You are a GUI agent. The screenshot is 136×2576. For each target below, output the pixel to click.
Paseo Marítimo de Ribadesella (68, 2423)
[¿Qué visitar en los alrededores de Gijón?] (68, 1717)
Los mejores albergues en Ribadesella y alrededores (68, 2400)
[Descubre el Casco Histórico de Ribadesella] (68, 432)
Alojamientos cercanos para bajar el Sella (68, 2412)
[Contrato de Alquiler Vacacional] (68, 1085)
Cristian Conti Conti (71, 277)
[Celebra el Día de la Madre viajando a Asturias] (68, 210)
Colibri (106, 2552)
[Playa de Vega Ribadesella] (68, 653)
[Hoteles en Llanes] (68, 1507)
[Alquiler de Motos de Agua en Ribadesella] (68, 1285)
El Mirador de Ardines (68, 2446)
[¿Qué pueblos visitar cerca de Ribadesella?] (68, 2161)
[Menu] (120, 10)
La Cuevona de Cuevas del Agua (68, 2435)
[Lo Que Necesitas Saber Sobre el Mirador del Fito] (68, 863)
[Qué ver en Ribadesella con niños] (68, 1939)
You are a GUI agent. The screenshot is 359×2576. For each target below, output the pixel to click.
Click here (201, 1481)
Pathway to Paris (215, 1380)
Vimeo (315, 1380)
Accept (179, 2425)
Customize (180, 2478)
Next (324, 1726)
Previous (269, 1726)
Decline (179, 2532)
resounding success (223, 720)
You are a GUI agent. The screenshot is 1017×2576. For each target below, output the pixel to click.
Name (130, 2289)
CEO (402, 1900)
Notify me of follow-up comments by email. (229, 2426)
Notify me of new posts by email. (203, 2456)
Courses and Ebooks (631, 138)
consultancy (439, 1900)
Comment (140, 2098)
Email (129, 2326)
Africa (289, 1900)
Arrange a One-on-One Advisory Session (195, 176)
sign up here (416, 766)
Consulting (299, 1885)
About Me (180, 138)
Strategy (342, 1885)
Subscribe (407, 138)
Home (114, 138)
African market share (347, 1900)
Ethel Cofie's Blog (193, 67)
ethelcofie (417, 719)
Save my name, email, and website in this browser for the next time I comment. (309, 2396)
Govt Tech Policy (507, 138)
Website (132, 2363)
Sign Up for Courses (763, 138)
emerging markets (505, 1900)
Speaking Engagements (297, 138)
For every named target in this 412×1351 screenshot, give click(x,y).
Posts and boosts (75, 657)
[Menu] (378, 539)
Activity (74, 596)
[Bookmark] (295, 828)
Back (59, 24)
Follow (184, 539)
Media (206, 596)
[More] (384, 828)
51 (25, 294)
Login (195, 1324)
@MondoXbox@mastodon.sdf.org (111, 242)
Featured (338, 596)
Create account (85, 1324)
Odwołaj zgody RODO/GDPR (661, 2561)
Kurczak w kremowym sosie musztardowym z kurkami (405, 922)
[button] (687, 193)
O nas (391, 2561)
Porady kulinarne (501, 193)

━━━━━━━━━━

# WHAT YOU SHOULD DO
Copy out the records above exactly.

# SOLUTION
You are a GUI agent. The screenshot is 136×2576. For each target below, output the pixel to click.
Paseo Marítimo de Ribadesella (68, 2423)
[¿Qué visitar en los alrededores de Gijón?] (68, 1717)
Los mejores albergues en Ribadesella y alrededores (68, 2400)
[Descubre el Casco Histórico de Ribadesella] (68, 432)
Alojamientos cercanos para bajar el Sella (68, 2412)
[Contrato de Alquiler Vacacional] (68, 1085)
Cristian Conti Conti (71, 277)
[Celebra el Día de la Madre viajando a Asturias] (68, 210)
Colibri (106, 2552)
[Playa de Vega Ribadesella] (68, 653)
[Hoteles en Llanes] (68, 1507)
[Alquiler de Motos de Agua en Ribadesella] (68, 1285)
El Mirador de Ardines (68, 2446)
[¿Qué pueblos visitar cerca de Ribadesella?] (68, 2161)
[Menu] (120, 10)
La Cuevona de Cuevas del Agua (68, 2435)
[Lo Que Necesitas Saber Sobre el Mirador del Fito] (68, 863)
[Qué ver en Ribadesella con niños] (68, 1939)
You are a GUI agent. The screenshot is 359×2576. For each target below, output the pixel to click.
Click here (201, 1481)
Pathway to Paris (215, 1380)
Vimeo (315, 1380)
Accept (179, 2425)
Customize (180, 2478)
Next (324, 1726)
Previous (269, 1726)
Decline (179, 2532)
resounding success (223, 720)
You are a GUI agent. The screenshot is 1017×2576. For each target below, output the pixel to click.
Name (130, 2289)
CEO (402, 1900)
Notify me of follow-up comments by email. (229, 2426)
Notify me of new posts by email. (203, 2456)
Courses and Ebooks (631, 138)
consultancy (439, 1900)
Comment (140, 2098)
Email (129, 2326)
Africa (289, 1900)
Arrange a One-on-One Advisory Session (195, 176)
sign up here (416, 766)
Consulting (299, 1885)
About Me (180, 138)
Strategy (342, 1885)
Subscribe (407, 138)
Home (114, 138)
African market share (347, 1900)
Ethel Cofie's Blog (193, 67)
ethelcofie (417, 719)
Save my name, email, and website in this browser for the next time I comment. (309, 2396)
Govt Tech Policy (507, 138)
Website (132, 2363)
Sign Up for Courses (763, 138)
emerging markets (505, 1900)
Speaking Engagements (297, 138)
For every named target in this 412×1351 screenshot, give click(x,y).
Posts and boosts (75, 657)
[Menu] (378, 539)
Activity (74, 596)
[Bookmark] (295, 828)
Back (59, 24)
Follow (184, 539)
Media (206, 596)
[More] (384, 828)
51 (25, 294)
Login (195, 1324)
@MondoXbox@mastodon.sdf.org (111, 242)
Featured (338, 596)
Create account (85, 1324)
Odwołaj zgody RODO/GDPR (661, 2561)
Kurczak w kremowym sosie musztardowym z kurkami (405, 922)
[button] (687, 193)
O nas (391, 2561)
Porady kulinarne (501, 193)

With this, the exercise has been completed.